Burgundy-coloured mallow from Mexico

It's tempting to just post these pictures and say it's a pretty flower, and it was flowering in June. Maybe that's enough but as a taxonomist I have to give it a name. That name is Phymosia umbellata, a member of the Malvaceae family, sitting alongside plants with similar looking flowers like Hibiscus

The genus name itself, Phymosia, doesn't tell us much. It is probably derived from the Greek word 'phyma', for swelling or tubercle. Perhaps a reference to the knob-like clump of stamens (the yellow bit) in the middle of the flower?

Whatever it means, Phymosia has eight species, all from tropical Central America: Caribbean, Mexico and Guatemala. Most species grow at high altitudes, but not Phymosia umbellata, the Mexican Bush Mallow. It occurs on the eastern slopes of central Mexico, with one outlying occurrence in Guatemala. You can also find it as an established alien plant in Greece, Spain and Tunisia.

Unlike most other species in the genus, the flowers are clustered together in an 'umbel', hence the species name. Others mostly have single flowers or a branched cluster (panicle). The burgundy colour (perhaps not obvious in these photos - you know how hard reds are to capture!) is also distinctive. Others have flowers that are mostly softer in colour - lavender or pink.

The flowers do look a bit different to your typical Hibiscus, with that cluster of yellow-tipped stamens more compact and rounded, although at other stages of the development the receptive female parts (the stigmas) extend out from this core. As in the next picture.

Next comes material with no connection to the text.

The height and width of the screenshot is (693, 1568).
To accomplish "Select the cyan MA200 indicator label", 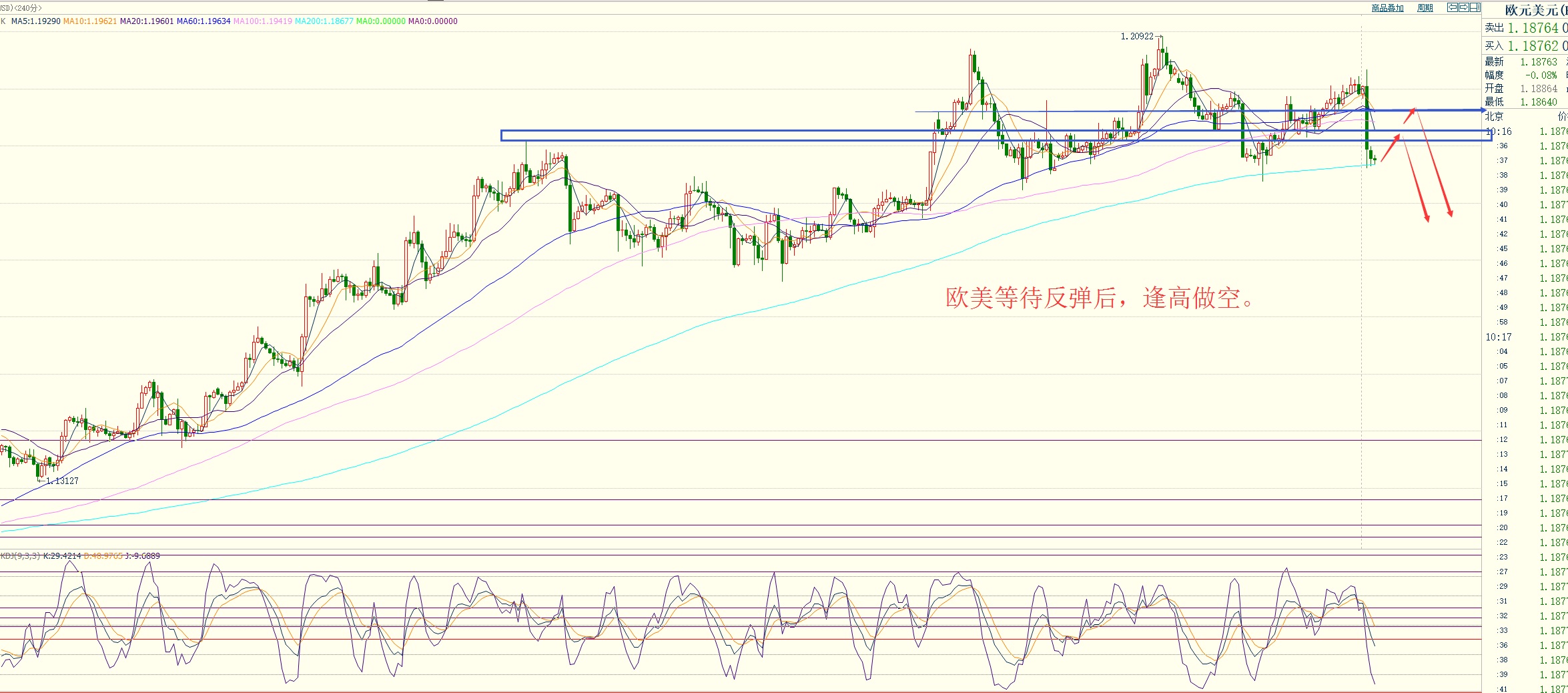I will (x=324, y=21).
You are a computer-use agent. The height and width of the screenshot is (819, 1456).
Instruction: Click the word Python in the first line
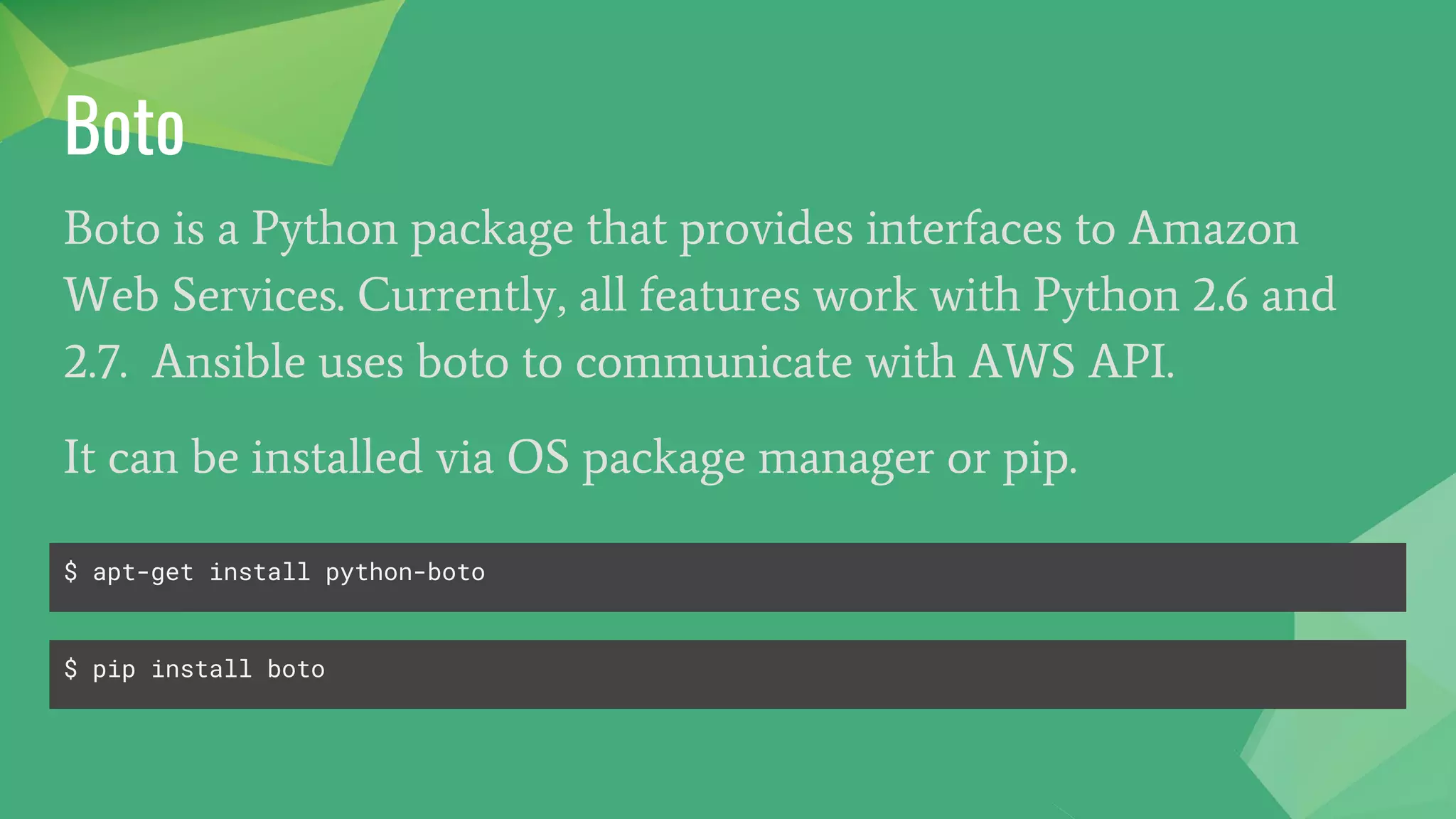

The leaves are rough above, and soft and felty below. They look a little like the leaves of an Abutilon, Chinese Lantern, which can also have similar looking flowers (although typically not with petals spread out like this, and hence the name 'lantern'). The leaves might also remind you of a grape vine, plane or maple..., but that velvety undersurface is typical of the mallow family.

In addition to me, these winter flowers attract bees and, if you have them, hummingbirds. They can do this almost all year because Mexican Bush Mallow flowers almost year round.